Washington: A series of war games led by a special Marine Corps task force could dramatically change the way the service fights their way from ship to shore in the future.
The Marines’ Amphibious Capabilities Working Group kicked off its first war game this week at Marine Corps Headquarters in Quantico, Lt. Gen Richard Mills, head of Marine Corps Combat Development Command told me. This is the first of two the working group will conduct over the next few months, Mills said. This week’s war game will test and examine core Navy and Marine Corps tactics and see how they can be adapted to the modern battlefield. The follow-on war game will explore how other services and “governmental agencies” can sharpen those core capabilities, Mills added.
Every aspect of amphibious ops is under the microscope, the three-star general said, from how far offshore the Marines launch beach assaults to the way they secure a beachhead. One scenario being fleshed out is how to integrate special forces into service-led amphibious missions, Mills said. Traditionally, those missions are carried out by Marines alone.
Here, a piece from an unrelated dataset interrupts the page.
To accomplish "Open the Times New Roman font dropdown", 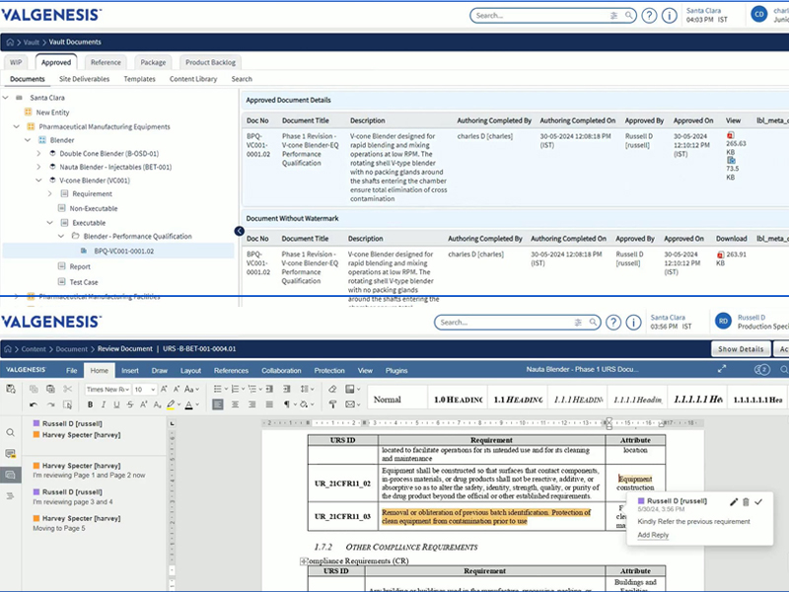I will point(107,390).
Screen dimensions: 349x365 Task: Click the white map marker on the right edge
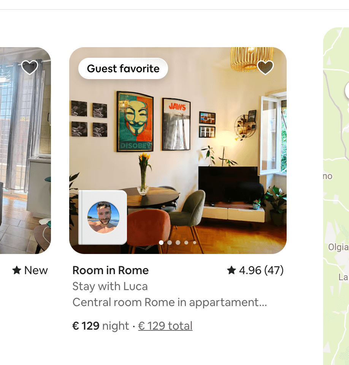(347, 91)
These games will be the first real test of the group’s preliminary proposals to change the way Marines do amphibious operations. The group briefed Assistant Marine Corps Commandant Gen. Joseph Dunford earlier this week on their progress. The early proposals briefed to Dunford will likely spur major changes to the Marines’ amphibious warfare doctrine, according to Mills. “They’re looking at [changing] tactics, techniques and procedures and those sorts of things,” Mills told me yesterday.
The group is also looking at changing the way Marines are resupplied after storming a beach head, Mills explained. Marines usually carry supplies and equipment on board their assault vehicles during a mission so that units can carry on the fight from the water’s edge without resupplying. But what if supplies were airlifted to Marines after the beach head is secured? What will that do to the Marines’ ability to press the battle inland? Group members plan to answer those questions and myriad others during the war games, Mills said.
In some cases, long-standing service concepts for amphib ops may end up on the cutting room floor. Iconic beach assaults on Tarawa and Inchon — staples of Marine Corps lore — may not fit into the working group’s vision for future amphib ops. “There are different ways of getting [amphibious] missions accomplished,” working group co-chair Col. Michael Groen told me during a September visit to the group’s headquarters at Quantico.
One thing that will remain unquestioned is the need for amphibious operations in U.S. national security strategy, Mills told me today. “The theory is solid; we need it,” said Mills. Marine Corps Commandant Gen. James Amos staked the entire future of the service on amphibious operations. In a September letter to Defense Secretary Leon Panetta, Amos made clear the future of the Marine Corps lay on the shoreline and not as a “second land army.”